Why I Don’t Follow the Ten Commandments (and why you shouldn’t either)

Why I Don’t Follow the Ten Commandments (and why you shouldn’t either)

For more than a year, our state has made national news because of Chief Justice Roy Moore and his Ten Commandments monument. Without going into detail, it should be said that Roy Moore is wrong. His refusal to follow the laws of the land, when not in contradiction to God’s law (Acts 5:29), is a violation of Romans 13:1-7. However, the thrust of this article is seen in its title. But the question comes, “Why not?”

I am not a Jew.

The Ten Commandments and the rest of the Law of Moses were given only to the Jews. Moses said this Covenant was made with the Jews in Horeb, and was not given to their fathers, but only to those alive that day (Deut 5:1-5). As a Gentile, the law of Moses was never for me or my ancestors.

The Old Law was nullified, being nailed to the cross of Jesus Christ.

O the Old Law, Paul said Jesus “took it out of the way, nailing it to His cross” (Col 2:14). The Hebrew writer spoke of the first covenant as being faulty (Heb 8:7-8), decaying, growing old and ready to vanish away (Heb 8:13), and as being unable to remit the sins of its practitioners (Heb 10:1-4). In Hebrews 10:9, Jesus came to take away the first covenant, that He might establish the second.

Any attempt to be justified by the Old Law separates me from the grace of God. Galatians 5:4 says, “Christ is become of no effect to you, ye who seek to be justified by the law; ye are fallen from grace.” One problem in the early church was the demand by some Jews that all men should keep the Law of Moses and the Law of Christ (Acts 15:1). The apostles and elders at Jerusalem repudiated the doctrine, saying there had been no such commandment given (Acts 15:24).

Some might respond, “Does this mean you believe you can commit adultery, lie, and steal?” Absolutely not! In truth, the principles found in nine of the ten commandments are found in the law of Christ. The only commandment not repeated in some way is the fourth – sabbath keeping.

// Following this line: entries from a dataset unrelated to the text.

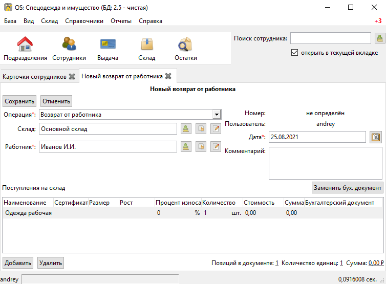Toggle the 'открыть в текущей вкладке' checkbox
The width and height of the screenshot is (386, 284).
pos(294,52)
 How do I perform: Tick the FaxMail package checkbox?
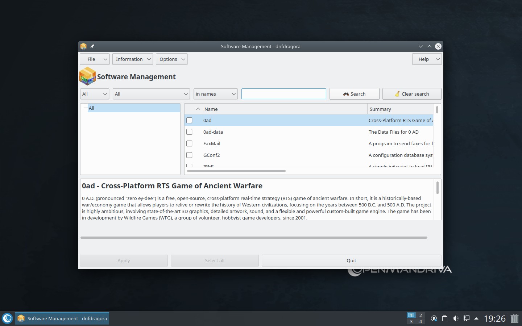click(x=189, y=143)
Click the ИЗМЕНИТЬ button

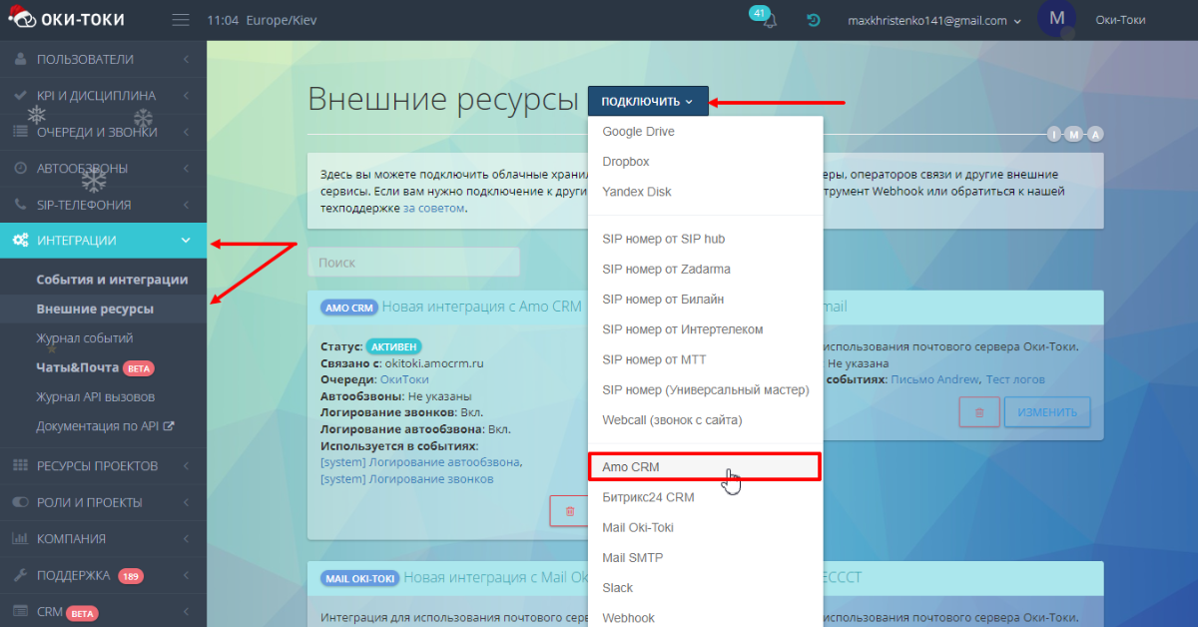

Consider this example – The first body of law to govern our nation was the Articles of Confederation, which was ratified by the states in 1781. However, this law was eventually replaced with the US Constitution. Our present Constitution was written in 1787 and ratified in 1789. When placed into law, the US Constitution superseded the Article of Confederation. Though many ideas from the Articles were restated in the Constitution, the Articles became null and void when the Constitution was ratified. Therefore, I am not accountable to anything written in the Articles of Confederation.

A similar example is seen in the writing of a will. If a man writes a will and leaves his estate to me and 5 others, but later writes a new will that leaves me out but retains the other five, how much will I receive when he dies? Nothing! Though he retained most of the original will, the new will supersedes the old, and I am left with no claim to the estate.

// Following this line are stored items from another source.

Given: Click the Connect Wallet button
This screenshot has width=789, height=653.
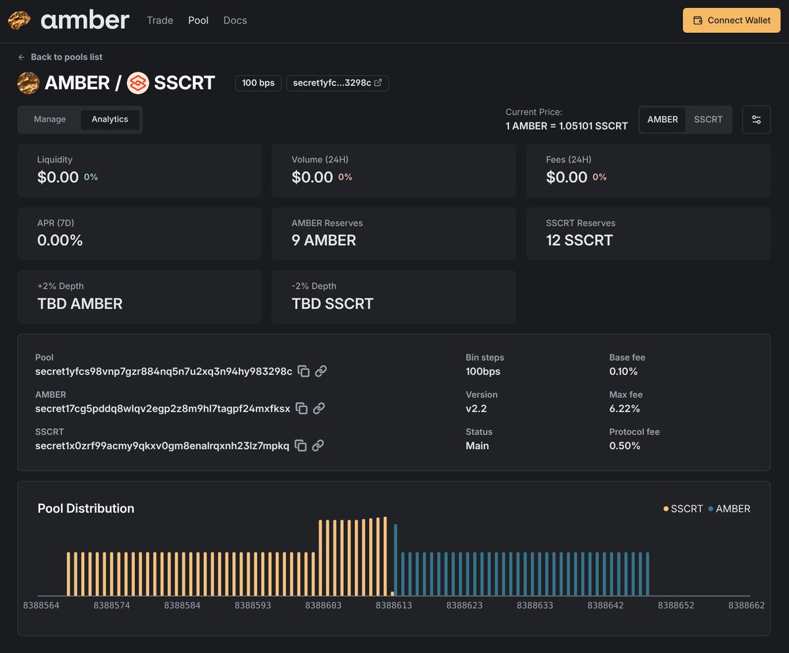Looking at the screenshot, I should pyautogui.click(x=732, y=20).
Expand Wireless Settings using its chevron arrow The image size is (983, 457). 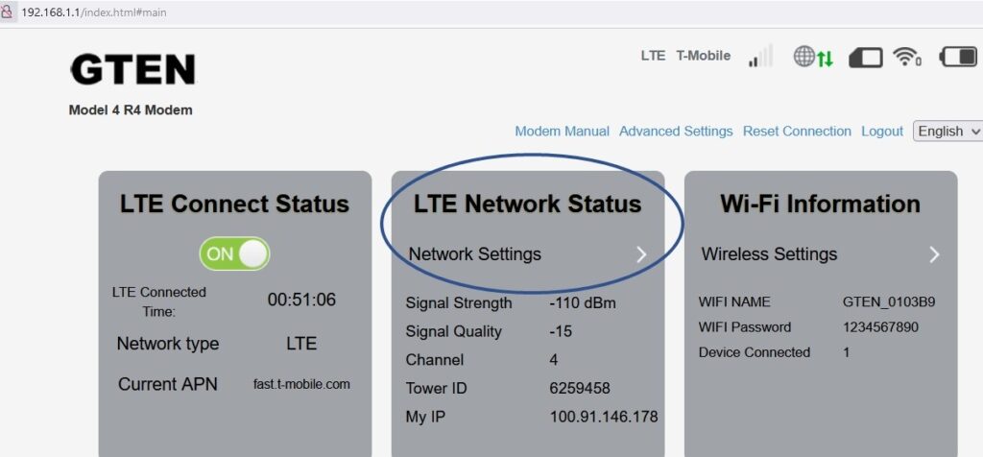[934, 254]
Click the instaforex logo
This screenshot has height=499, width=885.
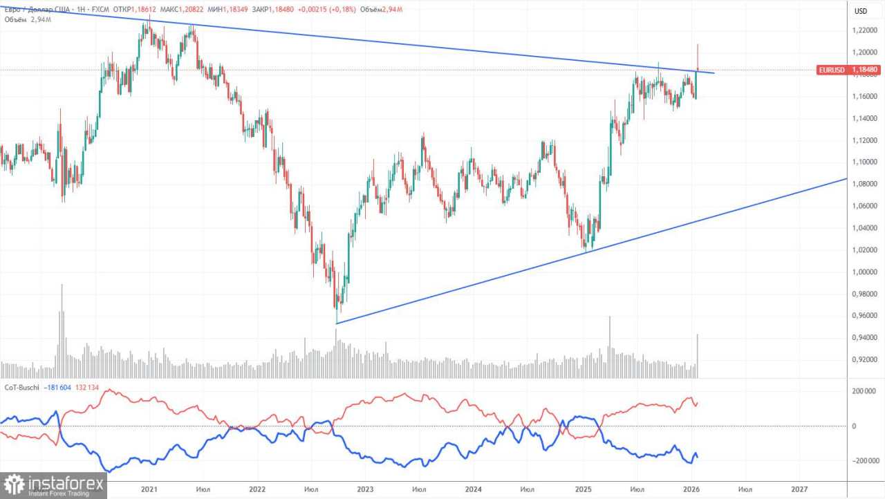tap(54, 485)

In like fashion, I am not accountable to anything found in the Old Testament. Though it is inspired (2 Tim 3:16) and I can learn from it (Rom 15:4), I cannot look to it to for authority in matters of faith and practice, for Jesus has all authority today (Matt 28:18; Col 3:17). We must all give diligence to follow the present will of God, the gospel of the Lord Jesus Christ. We must obey the gospel in order to be saved from God’s wrath (2 Thes 1:6-9). To obey the gospel one must hear the word of God and believe it (Rom 10:17); particularly, one must believe in the redemptive work of Jesus on the cross and His resurrection (1 Cor 15:3-4); one must repent of sins (Acts 17:30); one must confess faith in the deity of Jesus (Matt 10:32; Rom 10:9-10); one must be baptized (immersed) in water in order to be saved/receive forgiveness of sins (Mark 16:15-16; Acts 2:38; 22:16); and one must live faithful to God unto death (Matt 10:22; 2 Tim 4:6-8; Rev 2:10).